JUDGEMENT
ROHIT B.DEO,J. -
(1.) The appellant is assailing the judgment dated 01.01.2018 rendered by the Additional Sessions Judge, Chandrapur in Special (Atro) Case 6 of 2011 whereby the
appellant is convicted for offence punishable under Section 354 of
the Indian Penal Code and is sentenced to suffer rigorous
imprisonment for two years and to payment of fine of Rs.5000/-
and in default to suffer further rigorous imprisonment for two
months. The accused is acquitted of offence punishable under
Section 506 of the IPC and Section 3(1)(xi) of the Scheduled
Castes and Scheduled Tribes (Prevention of Atrocities) Act , 1989
(Atrocities Act).
(2.) The prosecution case:-
[2.1] The informant (PW-1) lodged complaint dated 12.11.2010 with the village Tanta Mukti Samiti (Dispute Resolution Committee) alleging that the accused outraged her modesty at 09:00 a.m. on 11.11.2010.
[2.2] The gist of the complaint is that the informant was proceeding for crop harvesting when the accused accosted her near the agricultural field of Murlidhar Gedam and demanded sexual favour. The accused held the informant by the waist and attempted to bring her down on the ground. The informant tried to resist and the accused snatched her sickle and threatened the informant of bodily harm. The accused further threatened her with a surkuda (a stick with a sharp object affixed).

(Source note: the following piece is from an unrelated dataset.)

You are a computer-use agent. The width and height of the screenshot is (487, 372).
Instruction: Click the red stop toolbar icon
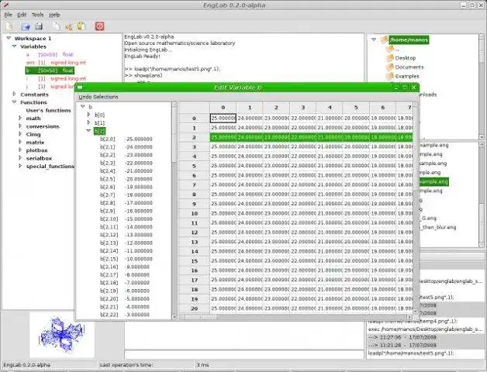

[2.3] The President of the Tanta Mukti Samiti forwarded the report to the Bramhapuri Police Station on 15.11.2010, on the basis of which offence punishable under Section 354 and 506 of the Indian Penal Code and 3(1)(xi) of the Atrocities Act was registered against the accused vide printed FIR Exh.23.
[2.4] Investigation ensued, the Investigating Officer PW-10 Rajendra Shete directed the informant to produce the copy of the caste certificate which she duly produced. PW-10 Rajendra Shete has deposed that Crime 165 of 2010 was registered against the accused after the informant produced the caste certificate. In view of the registration of offence under the Atrocities Act special report was submitted to S.D.P.O. (Exh.55) and the major part of the investigation was handled by PW-11 Prakash Harmalkar who visited the spot of the incident on 25.11.2010 and recorded the statement of the witnesses on 25.11.2010 and on 24.12.2010. The charge-sheet is filed by PW-11 Prakash Harmalkar in the Special Court.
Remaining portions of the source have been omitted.